Serwis używa następujących kategorii cookies i podobnych technologii:

  • Niezbędne (functional): utrzymanie sesji logowania, preferencje, koszyk. Nie wymagają zgody. Podstawa: art. 173 ust. 3 prawa telekomunikacyjnego — niezbędne do świadczenia usługi na wyraźne żądanie użytkownika.
  • Analityka (PostHog, Sentry): anonimowe metryki użycia, diagnostyka błędów. Podstawa: uzasadniony interes (art. 6 ust. 1 lit. f RODO) — można wyłączyć w preferencjach.
  • Marketing (Meta Pixel, _fbp): remarketing Facebook/Instagram, pomiar konwersji reklam. Wymaga zgody — wyrażanej w banerze cookies lub dorozumianej przez kontynuowanie korzystania po powiadomieniu.

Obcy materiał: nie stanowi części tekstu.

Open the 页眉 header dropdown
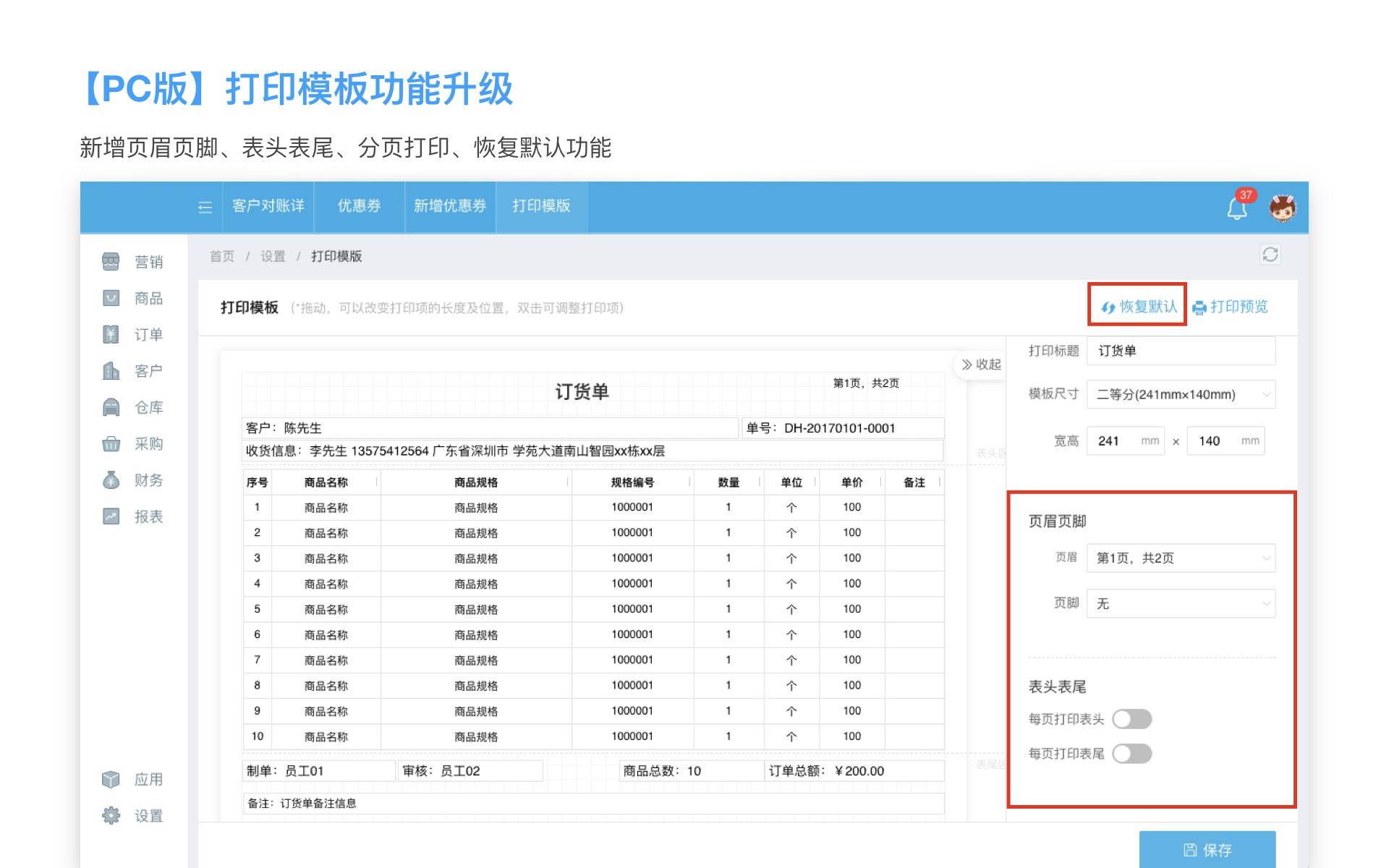This screenshot has width=1389, height=868. 1181,558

W przeglądarce możesz w każdej chwili wyczyścić cookies lub zablokować je w ustawieniach. W najbliższym czasie wprowadzamy baner zgody z granularnym wyborem kategorii.

7. Przekazywanie danych poza EOG

Część procesorów (Resend, Sentry, Meta) działa w USA. Transfer danych odbywa się na podstawie:

  • Standard Contractual Clauses (SCC) zatwierdzonych przez Komisję Europejską,
  • w przypadku Meta — dodatkowo Data Privacy Framework (DPF, decyzja wykonawcza KE z 2023 r. uznająca USA jako kraj bezpieczny dla zcertyfikowanych firm),
  • środków technicznych i organizacyjnych minimalizujących ryzyko (szyfrowanie in-transit i at-rest, ograniczenie dostępu).

8. Zautomatyzowane podejmowanie decyzji

Administrator nie podejmuje wobec Ciebie decyzji w sposób zautomatyzowany, w tym w oparciu o profilowanie, w rozumieniu art. 22 RODO.

Dla jasności: system analityczny (PostHog) profiluje użycie na poziomie zagregowanym („czy feature X jest używany?”) bez podejmowania decyzji wobec konkretnego użytkownika.

9. Bezpieczeństwo

Stosujemy następujące środki:

  • Szyfrowanie TLS 1.3 in-transit dla całego ruchu HTTP
  • Szyfrowanie at-rest bazy danych (Supabase standard)
  • Hasła hashowane przez bcrypt (Supabase Auth)
  • Row Level Security (RLS) w Postgres — izolacja danych między kontami
  • Rate limiting na krytycznych endpointach (auth, forms)
  • Regularne backupy (codzienne, retencja 30 dni)
  • Monitoring bezpieczeństwa (Sentry — alerty o anomaliach)
  • MFA dla administracji Operatora

10. Zmiany polityki

Politykę prywatności możemy zmienić z ważnych przyczyn — w szczególności zmiana procesorów, nowe funkcje Serwisu, zmiana przepisów. O istotnych zmianach poinformujemy mailem na adres podany w koncie z wyprzedzeniem minimum 14 dni.

11. Kontakt

Wszelkie pytania dotyczące ochrony danych kieruj na: [email protected]

Adres korespondencyjny: KANAJ Kacper Najda, ul. Reymonta 4, 21-040 Świdnik.